The reports of Eastern European women being forced into prostitution in the West are as numerous as they are horrific. They have worried the government so much that the Home Office has plans for a new scheme to provide ‘safe-houses’ for the victims of sex trafficking. But for many who work with these ‘sex slaves’ the women’s accounts are just that — stories. It is seldom reported, but widely known, that most women volunteer for the trip westward because of the money they can make.
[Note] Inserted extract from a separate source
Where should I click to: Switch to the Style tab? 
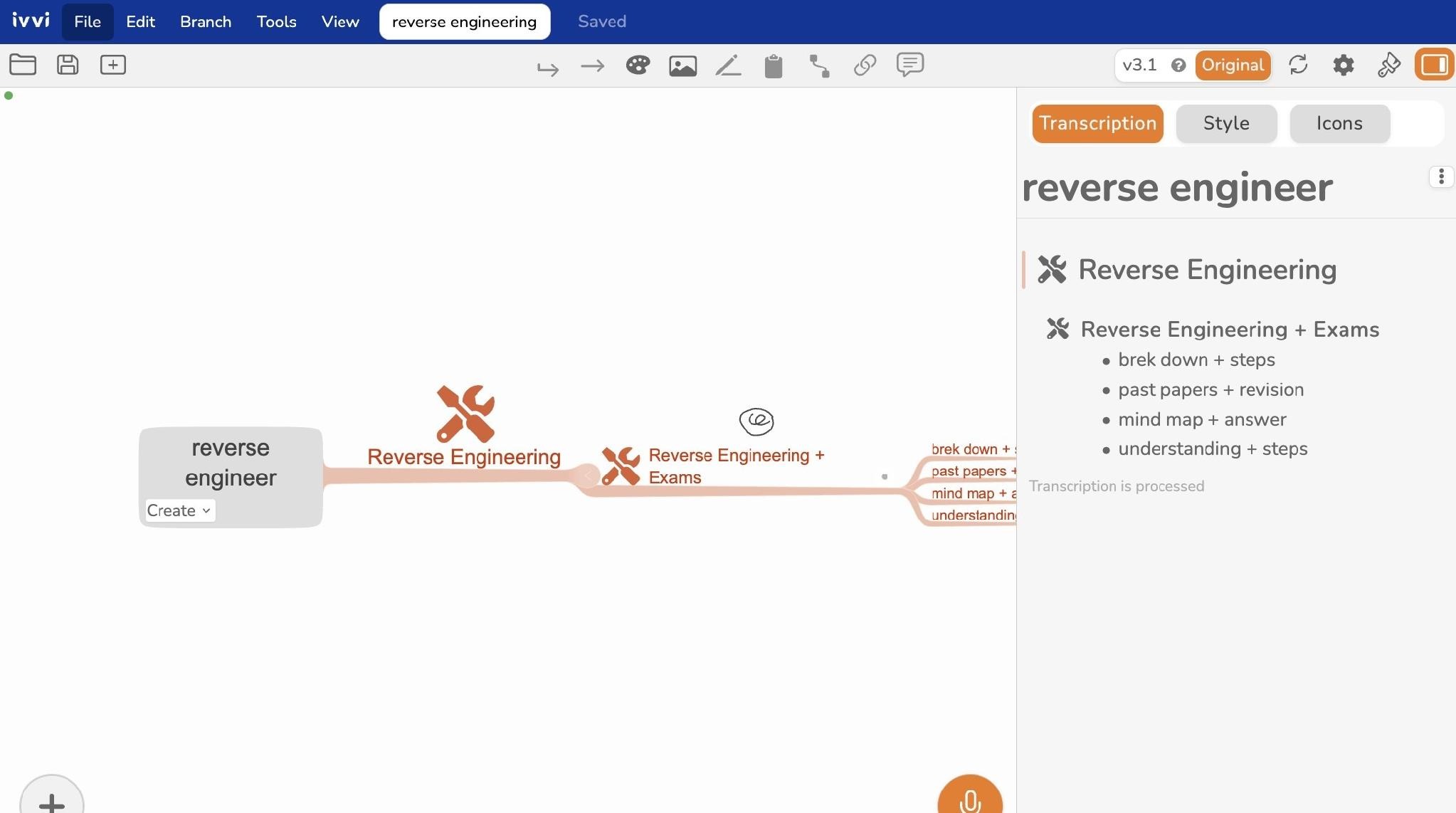click(x=1226, y=123)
The sex-slave stories are suspiciously similar. The women are usually from some deprived backwater. They have naively answered advertisements for jobs as waitresses or nannies in the West. However, when they arrived to start their new life, their documents were confiscated, they were beaten and raped into submission, and forced to become prostitutes. They then claimed to have been kept as sex slaves, sometimes chained to beds, terrified and servicing as many customers as the brothel owner demanded.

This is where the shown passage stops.